A Feminist Psychological Scientist’s Musings on Evidence-Based Menstrual Justice Advocacy
By Tomi-Ann Roberts, PhD

My research explores the relationships between sexual objectification, self-objectification and negative attitudes toward women’s bodily selves, including menstruation. Currently, I am working with a civil rights law firm to provide an expert report to a judge in a case involving dehumanizing, degrading treatment of incarcerated women during strip and body-cavity searches that happen each time inmates return in busses from outings to doctors appointments or court hearings. These searches are conducted en masse, in large groups, and female deputies often demean the naked women, who must bend over and spread their labia, during the procedure. Menstruating women must remove their soiled pads or tampons in front of the entire group. Many have been seen bleeding down their legs onto the concrete floor of the bus depot drop-off location, next door to the jail itself, where these searches are conducted. The class action suit cannot eliminate the procedure itself (which is legal and will remain so), but seeks restitution for women who have been traumatized by the way the procedure is conducted.

Truth & Perception, 2015, by Menstrual Designer Jen Lewis and Photographer Rob Lewis. A class-action lawsuit challenges the degrading treatment of female inmates forced to remove pads and tampons in front of fellow prisoners during strip searches.

I have been asked to provide a “gender specific analysis” of how women, particularly, feel about exposing their bodies in this way. Over and over again, as I draft and edit my report, which cites countless scientific studies as well as philosophical approaches on objectification, self-objectification and women’s reproductive health, I find my feminist moral compass wavering. As I attempt to explain that the majority of women feel ashamed and even disgusted by their naked physical bodies, and especially by their genitals and by their own menstruation, that women make comparisons to other women’s bodies, that women rarely if ever appear naked or share their menstrual status in front of one another, as they must do here, and that states of self-objectification in women can lead to poorer cognitive functioning, I find myself wondering: Am I reinforcing and even perpetuating negative attitudes and emotions around menstruation that ensue from objectification and self-objectification? Am I essentially blaming these jailed women for reacting the way they do to the strip search procedure?
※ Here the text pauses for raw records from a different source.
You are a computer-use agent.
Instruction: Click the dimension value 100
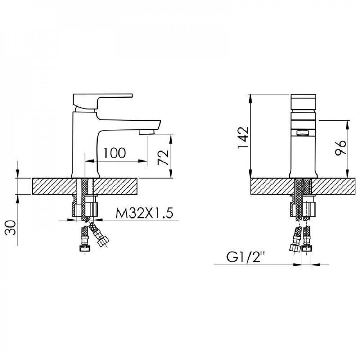coord(115,153)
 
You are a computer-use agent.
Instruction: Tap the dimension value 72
coord(163,158)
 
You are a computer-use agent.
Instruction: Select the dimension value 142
coord(243,138)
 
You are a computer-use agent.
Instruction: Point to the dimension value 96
coord(340,148)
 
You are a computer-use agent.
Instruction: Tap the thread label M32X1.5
coord(144,213)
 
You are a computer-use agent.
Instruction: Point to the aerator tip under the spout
coord(147,132)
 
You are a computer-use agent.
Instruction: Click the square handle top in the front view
coord(303,102)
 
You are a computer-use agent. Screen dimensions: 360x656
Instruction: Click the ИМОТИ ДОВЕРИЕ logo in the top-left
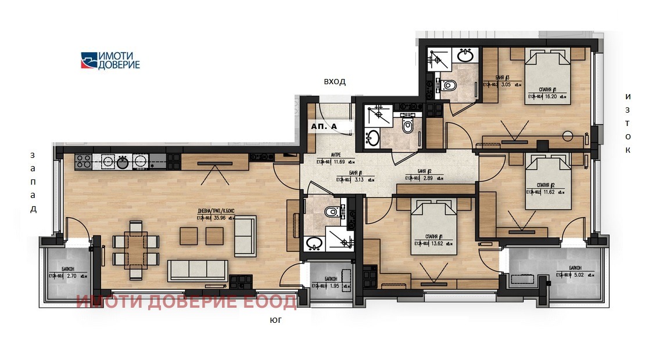tap(110, 60)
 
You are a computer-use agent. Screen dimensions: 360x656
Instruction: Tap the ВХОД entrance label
tap(335, 82)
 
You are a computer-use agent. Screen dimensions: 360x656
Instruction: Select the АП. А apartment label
tap(324, 126)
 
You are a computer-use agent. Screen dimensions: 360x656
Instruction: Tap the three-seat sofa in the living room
tap(198, 270)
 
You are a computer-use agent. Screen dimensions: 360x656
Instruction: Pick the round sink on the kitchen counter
tap(122, 162)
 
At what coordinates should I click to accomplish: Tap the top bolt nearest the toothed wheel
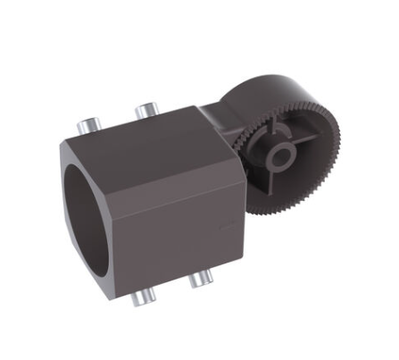(x=145, y=112)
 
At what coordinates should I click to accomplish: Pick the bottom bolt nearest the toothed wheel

It would be easier to stick to publishing in academic venues, where I can hide behind the purely descriptive voice that social research in the “big name” journals requires. But I’m committed to a new persona in the latter part of my career as an evidence-based menstrual justice advocate. And so as I work on this report, I console myself by focusing on the potential this work has for making a significant impact in real people’s real lives in several very concrete ways. First, should we win this class action lawsuit, it would mean restitution for hundreds, and perhaps thousands, of women who have been traumatized by this dehumanizing procedure, many of whom reported that it felt to them like sexual assault and was one of the worst experiences of their entire lives. Second, in addition to payment to victims, the case may further force reform in the system so that the conditions under which future jail inmates undergo the procedure would be improved. We are asking that the searches no longer be conducted in a group setting, and that deputies be trained to give clear instructions and be monitored to cease verbal abuse of the inmates during the procedure.
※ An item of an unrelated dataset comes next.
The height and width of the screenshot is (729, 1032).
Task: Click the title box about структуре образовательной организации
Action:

The third, more general way this case might be enormously impactful is in setting a precedent for getting judges and courtrooms to accept the expert testimony of researchers. When I was contacted by the law firm to serve as an expert, I hesitated to say yes, feeling ill-equipped for such a role. The lawyer told me that the judge in this case is not sympathetic to these women, and that they need me to convince him that the inmates’ experience during the procedure is indeed different from being naked with other women in a spa or locker room. He is reportedly shocked to hear that very few if any women insert or take out their menstrual products in front of one another in such settings. I know that lawyers make frequent use of clinical psychologists for their expertise, and in fact the firm sent me the expert testimony reports of three clinicians working with them on the case. But as a researcher, this is not my kind of writing, nor my kind of evidence.
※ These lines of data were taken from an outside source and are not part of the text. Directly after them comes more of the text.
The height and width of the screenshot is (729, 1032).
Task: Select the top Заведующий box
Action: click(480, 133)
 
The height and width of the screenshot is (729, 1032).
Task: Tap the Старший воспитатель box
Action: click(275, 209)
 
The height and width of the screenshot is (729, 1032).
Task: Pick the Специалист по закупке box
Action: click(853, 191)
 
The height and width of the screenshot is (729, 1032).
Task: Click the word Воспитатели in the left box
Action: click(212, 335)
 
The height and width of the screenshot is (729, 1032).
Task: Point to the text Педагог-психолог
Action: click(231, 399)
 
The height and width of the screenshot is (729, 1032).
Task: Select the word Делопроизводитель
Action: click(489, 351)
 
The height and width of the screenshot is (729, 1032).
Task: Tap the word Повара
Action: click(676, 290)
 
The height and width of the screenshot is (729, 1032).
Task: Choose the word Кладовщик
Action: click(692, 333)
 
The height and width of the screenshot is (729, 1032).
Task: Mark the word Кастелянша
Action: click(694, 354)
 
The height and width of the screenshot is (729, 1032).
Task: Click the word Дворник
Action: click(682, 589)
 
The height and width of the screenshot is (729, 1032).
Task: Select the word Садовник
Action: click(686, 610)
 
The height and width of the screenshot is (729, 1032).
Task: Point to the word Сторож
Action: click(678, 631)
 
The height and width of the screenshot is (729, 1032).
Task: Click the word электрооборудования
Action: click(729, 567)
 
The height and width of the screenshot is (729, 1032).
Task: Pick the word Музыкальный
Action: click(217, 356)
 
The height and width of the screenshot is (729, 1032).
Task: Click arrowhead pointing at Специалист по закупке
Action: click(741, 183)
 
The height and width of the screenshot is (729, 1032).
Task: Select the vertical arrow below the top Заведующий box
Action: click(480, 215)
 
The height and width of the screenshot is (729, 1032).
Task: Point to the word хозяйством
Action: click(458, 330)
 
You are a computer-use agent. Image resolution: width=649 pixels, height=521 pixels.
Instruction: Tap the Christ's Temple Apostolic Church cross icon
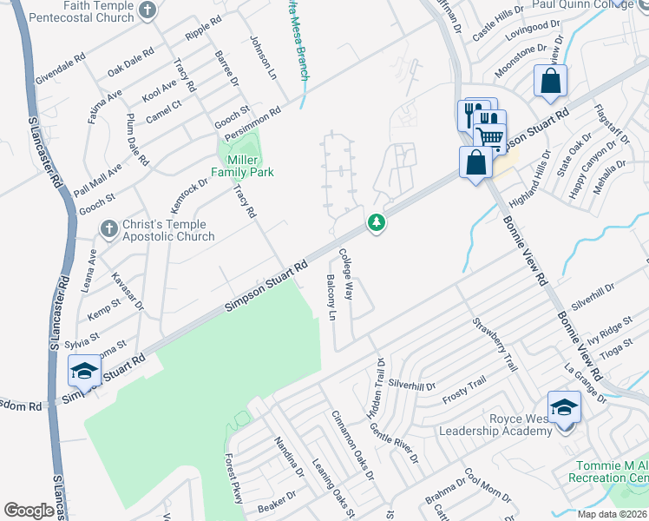[108, 229]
As I contemplated whether I was up to the challenge of taking this case, I contacted a cognitive psychologist friend of mine for advice. She has served as an expert witness in many court cases involving eyewitness accuracy. Her’s is one of the rare few areas, she told me, where research psychologists are respected as experts. She advised me to take the case because, she said, we psychological scientists need to be heard in courtrooms. We are armed with data that ought to be considered in cases like this one. So I carry with me the added hope, beyond restitution for the actual women affected, that I can change a judge’s mind with feminist psychological science. And if my report can be taken seriously by this judge, then perhaps that will open the doors of other judges’ courtrooms to other researchers like many of you reading this post, armed with data, working toward reproductive justice. Imagine that!

Tomi-Ann Roberts, PhD, is Professor and Chair of the Psychology Department at Colorado College, and a board director of the Society for Menstrual Cycle Research. Her research focuses on the psychological consequences of the sexualization and objectification of girls and women. The first paper she co-authored on this topic is the most cited article in the 35-year history of the journal Psychology of Women Quarterly.